**WORK REQUEST**
Transcribe every record exactly, omitting none.

[Collected data entries]
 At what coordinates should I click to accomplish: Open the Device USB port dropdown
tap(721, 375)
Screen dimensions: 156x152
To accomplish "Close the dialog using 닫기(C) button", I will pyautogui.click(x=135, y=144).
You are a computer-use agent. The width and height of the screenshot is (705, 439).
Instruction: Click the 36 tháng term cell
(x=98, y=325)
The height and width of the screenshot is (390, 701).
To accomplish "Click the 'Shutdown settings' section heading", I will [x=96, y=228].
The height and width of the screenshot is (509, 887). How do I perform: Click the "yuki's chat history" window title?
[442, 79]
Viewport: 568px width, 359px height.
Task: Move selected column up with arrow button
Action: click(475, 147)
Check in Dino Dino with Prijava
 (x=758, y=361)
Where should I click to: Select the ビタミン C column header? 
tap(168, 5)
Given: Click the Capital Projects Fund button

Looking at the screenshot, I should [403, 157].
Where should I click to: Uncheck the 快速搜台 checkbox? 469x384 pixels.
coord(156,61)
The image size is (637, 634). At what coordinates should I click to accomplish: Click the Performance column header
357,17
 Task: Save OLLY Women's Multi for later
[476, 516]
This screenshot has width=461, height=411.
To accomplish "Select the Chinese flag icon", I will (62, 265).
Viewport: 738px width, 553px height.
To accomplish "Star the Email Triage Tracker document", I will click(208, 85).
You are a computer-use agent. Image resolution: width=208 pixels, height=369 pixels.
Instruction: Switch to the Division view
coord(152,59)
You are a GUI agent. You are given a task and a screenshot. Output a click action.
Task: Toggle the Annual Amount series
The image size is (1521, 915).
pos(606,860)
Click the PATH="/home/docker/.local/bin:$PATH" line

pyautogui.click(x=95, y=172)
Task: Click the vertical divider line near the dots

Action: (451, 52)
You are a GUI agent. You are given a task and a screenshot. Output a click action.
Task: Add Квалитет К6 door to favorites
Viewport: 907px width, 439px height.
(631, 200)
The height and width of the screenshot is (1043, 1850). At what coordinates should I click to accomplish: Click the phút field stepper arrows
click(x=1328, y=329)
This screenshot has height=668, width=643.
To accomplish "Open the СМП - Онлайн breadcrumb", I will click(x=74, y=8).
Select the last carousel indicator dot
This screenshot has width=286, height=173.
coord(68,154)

**SOLVED PROBLEM**
 At what coordinates should I click to accomplish: Open the Device USB port dropdown
tap(721, 375)
Screen dimensions: 156x152
To accomplish "Close the dialog using 닫기(C) button", I will pyautogui.click(x=135, y=144).
You are a computer-use agent. The width and height of the screenshot is (705, 439).
Instruction: Click the 36 tháng term cell
(x=98, y=325)
The height and width of the screenshot is (390, 701).
To accomplish "Click the 'Shutdown settings' section heading", I will [x=96, y=228].
The height and width of the screenshot is (509, 887). How do I perform: Click the "yuki's chat history" window title?
[442, 79]
Viewport: 568px width, 359px height.
Task: Move selected column up with arrow button
Action: click(475, 147)
Check in Dino Dino with Prijava
 (x=758, y=361)
Where should I click to: Select the ビタミン C column header? 
tap(168, 5)
Given: Click the Capital Projects Fund button

Looking at the screenshot, I should [403, 157].
Where should I click to: Uncheck the 快速搜台 checkbox? 469x384 pixels.
coord(156,61)
The image size is (637, 634). At what coordinates should I click to accomplish: Click the Performance column header
357,17
 Task: Save OLLY Women's Multi for later
[476, 516]
This screenshot has width=461, height=411.
To accomplish "Select the Chinese flag icon", I will (62, 265).
Viewport: 738px width, 553px height.
To accomplish "Star the Email Triage Tracker document", I will click(208, 85).
You are a computer-use agent. Image resolution: width=208 pixels, height=369 pixels.
Instruction: Switch to the Division view
coord(152,59)
You are a GUI agent. You are given a task and a screenshot. Output a click action.
Task: Toggle the Annual Amount series
The image size is (1521, 915).
pos(606,860)
Click the PATH="/home/docker/.local/bin:$PATH" line

pyautogui.click(x=95, y=172)
Task: Click the vertical divider line near the dots

Action: (451, 52)
You are a GUI agent. You are given a task and a screenshot. Output a click action.
Task: Add Квалитет К6 door to favorites
Viewport: 907px width, 439px height.
(631, 200)
The height and width of the screenshot is (1043, 1850). At what coordinates should I click to accomplish: Click the phút field stepper arrows
click(x=1328, y=329)
This screenshot has height=668, width=643.
To accomplish "Open the СМП - Онлайн breadcrumb", I will click(x=74, y=8).
Select the last carousel indicator dot
This screenshot has width=286, height=173.
coord(68,154)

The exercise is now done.